* [SET TASK A]: List every figure that the search tool passage refers to.

The search tool 160 may be executed in the user terminal 1. The search tool 160 may be installed in the user terminal 1 based on a user selection. The user may download and install the search tool 160 in the user terminal 1 through a system provided in the present invention. In addition, the search tool 160 may be accessed through a web browser installed in the user terminal 1. In this case, the search tool 160 may be provided as a service page displayed on the display screen of the user terminal 1.

As illustrated in FIGS. 6A and 6B, the search tool 160 may include a first area 610 for inputting search information and a second area 620 for outputting a scene image corresponding to data having high similarity with the search information.

The first area 610 may include at least one of a first input window 611 (in FIG. 6A) or 612 (in FIG. 6B) for receiving a query among the search information or a second input window 613 (in FIG. 6A) or 614 (in FIG. 6B) for receiving a filter condition.

The first input window 611 or 612 may receive an image 630 corresponding to the query (see FIG. 6A) or a text 650 (see FIG. 6B). The first input window 611 or 612 may receive an image 630 corresponding to the user query (see FIG. 6A) or a text 650 (see FIG. 6B). In FIG. 6A, although the image 630 is displayed outside the boundary of the input window 611, the image 630 is an example of an image that has been selected or uploaded through the input window 611. The illustration simply shows the image 630 after being added to the system, and does not limit the positional or visual arrangement of the uploaded image relative to the input window 611.

The image query 630 may be uploaded and input from the user terminal 1. The search tool 160 may provide a reference image, and one of the reference images may be specified as the image query 630. As illustrated in FIG. 6A, in the first area 610, an area for selecting an input method of the user query may be included, and when the area corresponding to an image upload input method (“IMAGE UPLOAD”) 160a is selected, the search tool 160 may provide the first input window 611 so that an image may be uploaded. When the area corresponding to a reference image input method (“CURRENTLY REGISTERED IMAGE”) 160b is selected, the search tool 160 may provide an input window so that one of at least one reference image registered in the search tool 160 may be selected.

The text query 650 may include a natural language text describing a scene that the user wishes to find. In the present invention, the text query 650 may include abstract contents (e.g., “a woman with long red hair,” “a gloomy street atmosphere”). As illustrated in FIG. 6B, when the area corresponding to a text input method (“TEXT SEARCH”) 160c is selected, the search tool 160 may provide the first input window 612 so that the query text 650 may be input.

Further, the search tool 160 may receive both an image query and a text query. In this case, the search tool 160 may search and provide the scene image by using both the image query and the text query.

The second input window 613 or 614 may receive various filter conditions for the scene image search. The filter condition may be related to at least one of the pose or the face of a character in a scene image.

As illustrated in FIG. 7A, the search tool 160 may receive a filter condition for face size. For example, the search tool 160 may receive, as the filter condition, the size information (e.g., 710a, 720a) of face images 710 and 720 in the scene image.

Further, as illustrated in FIG. 7B, the search tool 160 may receive a filter condition of a character pose. For example, the search tool 160 may receive, as the filter condition, information 730a and 740a including the body (e.g., upper body, full body) and the pose (e.g., front, rear) of characters 730 and 740 included in the scene image.

* [SOURCE RECORDS]:
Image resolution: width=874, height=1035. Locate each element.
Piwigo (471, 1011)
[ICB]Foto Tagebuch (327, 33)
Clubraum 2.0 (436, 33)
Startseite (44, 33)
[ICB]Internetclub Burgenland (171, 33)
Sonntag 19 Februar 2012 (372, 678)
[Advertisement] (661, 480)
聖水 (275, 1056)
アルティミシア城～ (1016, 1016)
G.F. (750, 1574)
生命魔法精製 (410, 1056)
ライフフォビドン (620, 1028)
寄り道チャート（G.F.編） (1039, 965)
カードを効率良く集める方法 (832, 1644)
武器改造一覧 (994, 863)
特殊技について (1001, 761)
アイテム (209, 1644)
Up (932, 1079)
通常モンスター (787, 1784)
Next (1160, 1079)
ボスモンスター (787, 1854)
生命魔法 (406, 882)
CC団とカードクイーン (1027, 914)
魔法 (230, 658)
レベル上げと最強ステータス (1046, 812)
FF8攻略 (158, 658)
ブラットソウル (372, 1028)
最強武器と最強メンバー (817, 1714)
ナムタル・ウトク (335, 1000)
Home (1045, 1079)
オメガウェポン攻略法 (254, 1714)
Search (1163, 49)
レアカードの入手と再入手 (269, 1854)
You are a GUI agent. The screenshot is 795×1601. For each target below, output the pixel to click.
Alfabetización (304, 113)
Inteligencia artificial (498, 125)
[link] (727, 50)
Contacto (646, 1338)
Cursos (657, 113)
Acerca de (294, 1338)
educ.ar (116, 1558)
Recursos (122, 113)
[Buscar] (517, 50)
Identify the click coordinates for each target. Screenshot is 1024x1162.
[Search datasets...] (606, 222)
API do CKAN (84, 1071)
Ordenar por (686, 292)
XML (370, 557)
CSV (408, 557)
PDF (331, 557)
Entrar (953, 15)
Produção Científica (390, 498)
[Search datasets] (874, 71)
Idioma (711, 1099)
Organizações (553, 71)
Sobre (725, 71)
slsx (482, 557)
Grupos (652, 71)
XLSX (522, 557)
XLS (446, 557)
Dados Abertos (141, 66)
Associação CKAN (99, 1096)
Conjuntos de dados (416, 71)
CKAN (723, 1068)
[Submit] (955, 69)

* [SET TASK B]: Reproduce word for word the stretch of the listing from the line containing "カードを効率良く集める方法 (832, 1644)" through the end of the listing, including both of those lines.

* [EXERCISE ANSWER A]: FIG. 6A, FIG. 6B, FIG. 7A, FIG. 7B

* [EXERCISE ANSWER B]:
カードを効率良く集める方法 (832, 1644)
武器改造一覧 (994, 863)
特殊技について (1001, 761)
アイテム (209, 1644)
Up (932, 1079)
通常モンスター (787, 1784)
Next (1160, 1079)
ボスモンスター (787, 1854)
生命魔法 (406, 882)
CC団とカードクイーン (1027, 914)
魔法 (230, 658)
レベル上げと最強ステータス (1046, 812)
FF8攻略 (158, 658)
ブラットソウル (372, 1028)
最強武器と最強メンバー (817, 1714)
ナムタル・ウトク (335, 1000)
Home (1045, 1079)
オメガウェポン攻略法 (254, 1714)
Search (1163, 49)
レアカードの入手と再入手 (269, 1854)
You are a GUI agent. The screenshot is 795×1601. For each target below, output the pixel to click.
Alfabetización (304, 113)
Inteligencia artificial (498, 125)
[link] (727, 50)
Contacto (646, 1338)
Cursos (657, 113)
Acerca de (294, 1338)
educ.ar (116, 1558)
Recursos (122, 113)
[Buscar] (517, 50)
Identify the click coordinates for each target. Screenshot is 1024x1162.
[Search datasets...] (606, 222)
API do CKAN (84, 1071)
Ordenar por (686, 292)
XML (370, 557)
CSV (408, 557)
PDF (331, 557)
Entrar (953, 15)
Produção Científica (390, 498)
[Search datasets] (874, 71)
Idioma (711, 1099)
Organizações (553, 71)
Sobre (725, 71)
slsx (482, 557)
Grupos (652, 71)
XLSX (522, 557)
XLS (446, 557)
Dados Abertos (141, 66)
Associação CKAN (99, 1096)
Conjuntos de dados (416, 71)
CKAN (723, 1068)
[Submit] (955, 69)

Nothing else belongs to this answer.